Here is a solution based on Java 8, using Files.find():

public static void listDups(final Path baseDir)
{
    final BiPredicate<Path, BasicFileAttributes> filesOnly
        = (path, attrs) -> attrs.isRegularFile();

    final List<Path> uniqueFiles = new ArrayList<>();
    final List<Path> dups = new ArrayList<>();

    try (
        final Stream<Path> stream = Files.find(baseDir, filesOnly);
    ) {
        stream.forEach(path -> {
            final boolean alreadyFound = uniqueFiles.stream()
                .anyMatch(found -> sameContent(path, found));
            final List<Path> list = alreadyFound ? dups : uniqueFiles;
            list.add(path);
        }
    }

    return dups;
}

private static final sameContent(final Path first, final Path second)
    throws IOException
{
    return Files.size(first) == Files.size(second)
        && Arrays.equals(Files.readAllBytes(first), Files.readAllBytes(second));
}

Not ideal however; you might want to replace the Arrays.equals() with sequential reading from input streams from both files.
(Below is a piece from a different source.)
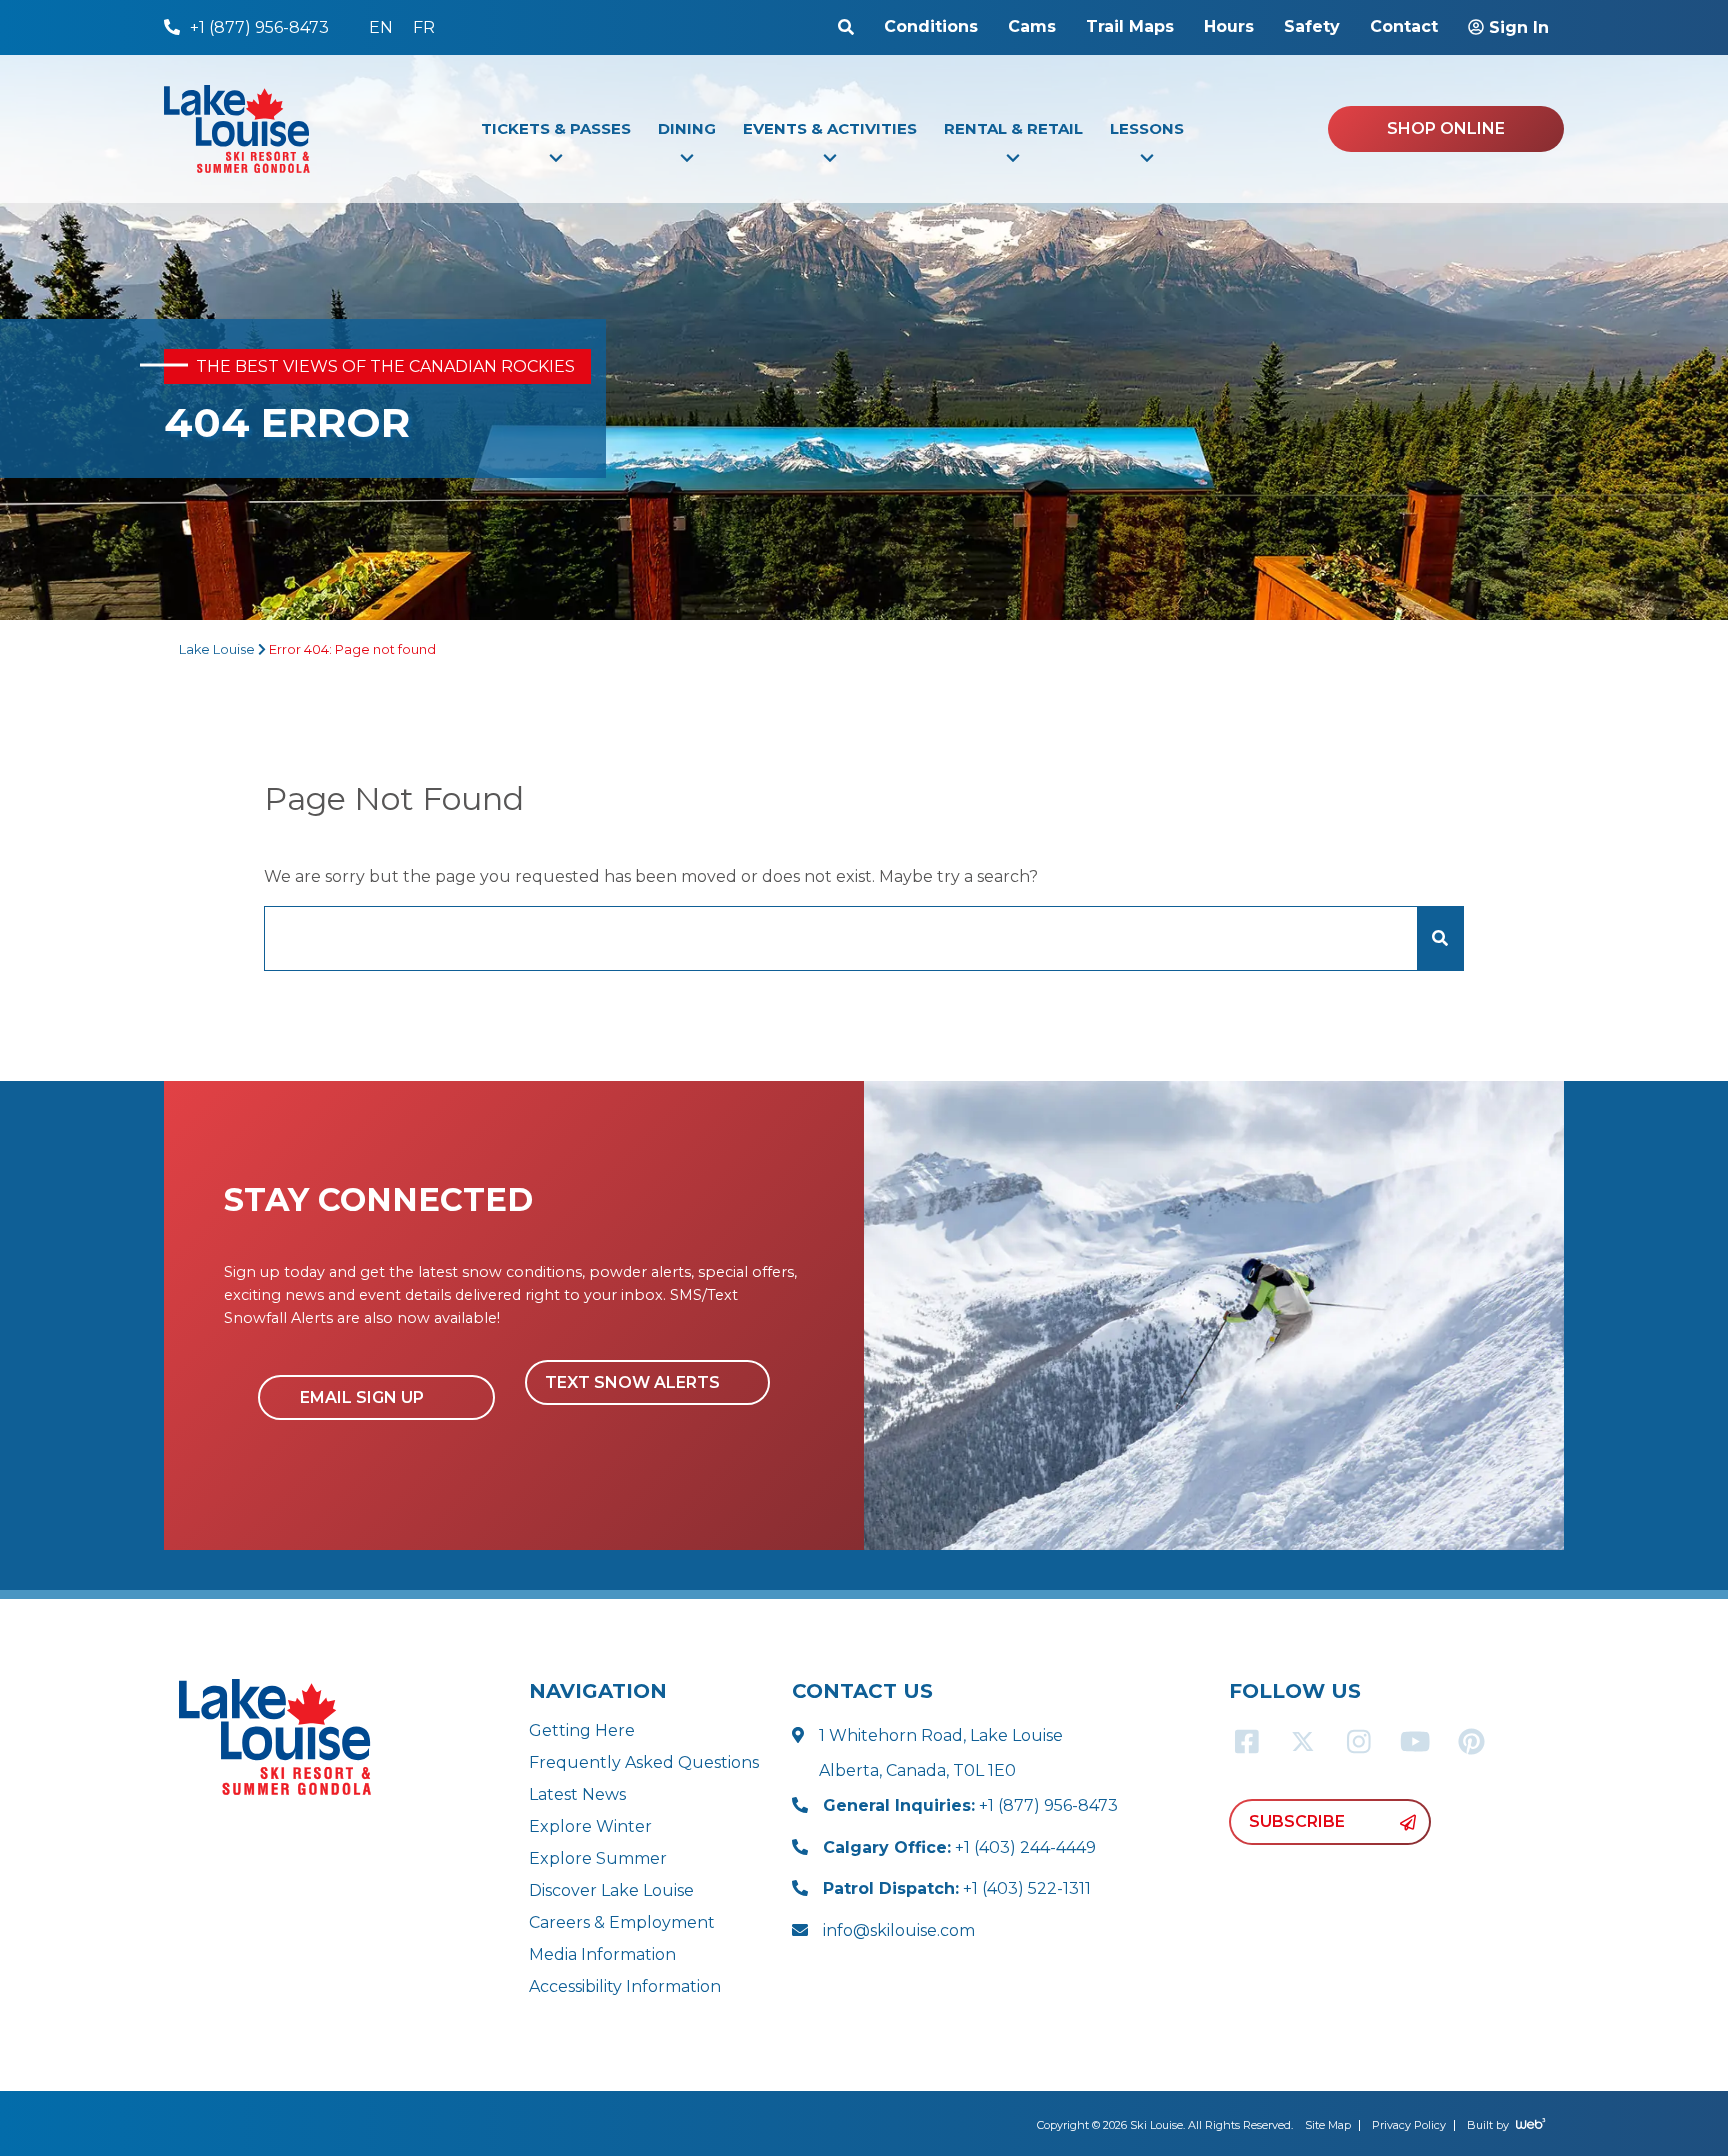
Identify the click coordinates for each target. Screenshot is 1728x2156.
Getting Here (582, 1730)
But that is a proof of concept.

Answer 2

The questions should be arisen are:

1. How do you want to check for "duplicating by content"? Do you mean comparing them byte-by-byte? What if there are two files of 10Gb length? What if there are plenty of such files?
2. Suppose two files are equal by content. Which one do you want to include to the list?

In this answer I supposed the following details:

1. md5 is used to check files for similarity. In this question you can see how one can get it in java.

2. you don't care what the file is missed; you just need to exclude any duplicate. (it's done by (f1, f2) -> f1) merge function in code)

   static byte[] md5(Path file) {
       try {
           MessageDigest digest = MessageDigest.getInstance("MD5");
           int read;
           byte[] buffer = new byte[4096];
           try (InputStream is = new FileInputStream(file.toFile())) {
               while ((read = is.read(buffer)) > 0) {
                   digest.update(buffer, 0, read);
               }
           }
           return digest.digest();
       } catch (IOException | NoSuchAlgorithmException ex) {
           //handle it or
           throw new RuntimeException(ex);
       }
   }
   public static void main(String[] args) throws IOException {
       System.out.println("first attempt:");
       Files.list(Paths.get("/tmp/t")).forEach(System.out::println);
       System.out.println("second attempt:");
       Files.list(Paths.get("/tmp/t"))
           .collect(Collectors.toMap(f -> new BigInteger(md5(f)), f -> f, (f1, f2) -> f1))
           .values()
           .forEach(System.out::println);
   }
   

Description: lets list all files we want to check and calculate md5 sum for each of them. Then put all pairs (md5, file) into map. Map will only keep one value(file) for one key(md5) by map definition. md5 values of files are equal if files are equal by content. Situation where two different(by content) files will have the same md5 values is almost impossible. So resulting map values would be unique files.

I created folder /tmp/t/ and files in it: 1 and 3 are equal but 2 is different. Output:

first attempt:
/tmp/t/2
/tmp/t/1
/tmp/t/3
second attempt:
/tmp/t/1
/tmp/t/2

The code I posted here only lists single directory contents. You can extend it to your use case using Files.walkFileTree or similar approach.